Bharata is known for his love and devotion towards his brother Rama. Despite him not willing to take up the throne of Ayodhya, Bharata decidated himself for the people's welfare as the regent.

Rama had donned garments made of tree bark when he went to the forest. His hair was matted. Bharata had no need to dress like Rama for, he was in Ayodhya. Anyone else in his place would have enjoyed all the royal comforts at his disposal. But Bharata chose to shun all the royal riches. Like Rama, he dressed in the bark of trees and kept his hair matted.

==Worship==
Nowadays most of the Bharata worship in India occurs in Kerala. There are rare temples dotted across the state for the worship of Lord Bharata.

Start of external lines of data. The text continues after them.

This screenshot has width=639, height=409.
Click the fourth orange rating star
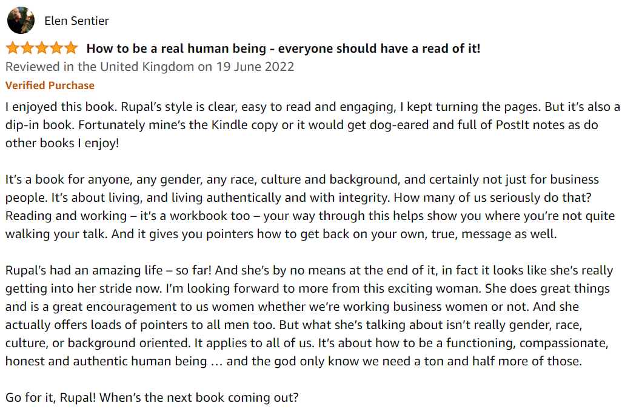tap(56, 48)
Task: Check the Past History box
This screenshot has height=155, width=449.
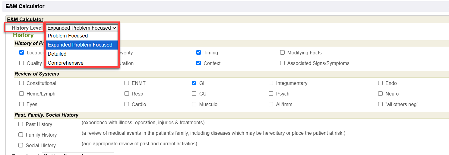Action: 21,124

Among them, the most important is the Koodalmanikyam Temple in the Thrissur district of Kerala, an ancient temple dedicated to the worship of Bharata and an integral part of the state's most famous Nalambalam circuit.

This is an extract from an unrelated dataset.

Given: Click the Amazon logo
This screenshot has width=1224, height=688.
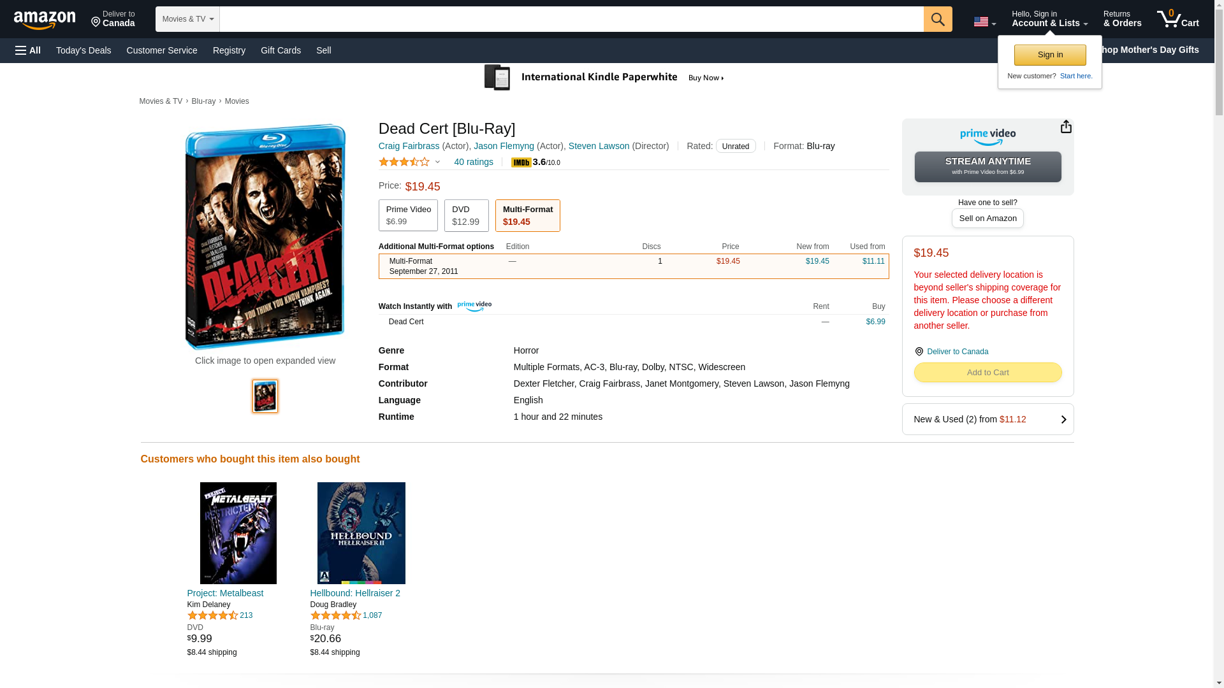Looking at the screenshot, I should [45, 20].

Some other Bharata temples in Kerala are:
- Amanakara Sree Bharathaswamy Temple, Kottayam
- Memmury Sree Bharata Swami Temple(Bharatapilly), Ernakulam
- Karinchapadi-Chirammal Sree Bharatha Swami Temple, Malappuram
- Elayavoor Sree Bharatha Swamy Temple, Kannur
- Kuzhalmannam Pulpuramandham Bharata Temple, Palakkad
- Bharatamala Sree Bharatan Temple, Kallur, Thrissur
- Marathombilli Sree Bharata Temple. Chalakudy, Thrissur

In the Medak district of Telangana, there is a temple called Sri Kalyana Ramachandra Sannadhi that is dedicated to Bharata and Mandavi.

== In popular culture ==
=== Films ===

The following people portrayed Bharata in the film adaptation of Ramayana.

- Sivaji Ganesan portrayed him in the 1958 Tamil film Sampoorna Ramayanam.
- Master Sekhar portrayed him in the 1976 Tamil film Dasavatharam.
- Chinna Pulliah portrayed him in the 1977 Malayalam film Kanchana Sita.
- Rahul Bose and Adarsh Gautam voiced him in the 1992 animated film Ramayana: The Legend of Prince Rama.
- Chiranjeevi portrayed him in the 1997 Telugu film Ramayanam.
- Sameer portrayed him in the 2011 Telugu film Sri Rama Rajyam.

=== Television ===

The following people portrayed Bharata in the television adaptation of Ramayana.

- Sanjay Jog portrayed him in the 1987 series Ramayan and in the 1988 series Luv Kush.
- Riten Mukherjee / Rahul Khetarpal portrayed him in the 1997 series Jai Hanuman.
- Ayush Pandey portrayed him in the 2002 series Ramayan.
- Vije Bhatia portrayed him in the 2008 series Ramayan
- Vineet Kumar portrayed him in the 2011 series Devon Ke Dev...Mahadev.
- Bharat Kundra portrayed him in the 2012 mini-series Ramleela – Ajay Devgn Ke Saath.
- Eklavya Ahir portrayed him in the 2015 series Sankat Mochan Mahabali Hanumaan.
- Sujay Reu portrayed him in the 2015 series Siya Ke Ram
- Kanan Malhotra portrayed him in the 2019 series Ram Siya Ke Luv Kush
- Vikram Singh Chauhan portrayed him in the 2021 web series Ramyug.
- Nikhilesh Rathore portrayed him in the 2024 series Shrimad Ramayan
- Aryan Mishra portrayed him in 2024 DD National series Kakabhushundi Ramayan- Anasuni Kathayein.
- Shaurya Upadhyay portrayed him as young Bharata in 2025 Sony Sab series Veer Hanuman.

====YouTube====

- Karan Parnami portrayed him in 2024 YouTube series Valmiki Ramayan.

=== Books ===
- Bharata: Love and Justice in the Ramayana by Anantanand Rambachan, published in 1993.
- The Legacy of Bharata by StoryBuddiesPlay, published in 2011.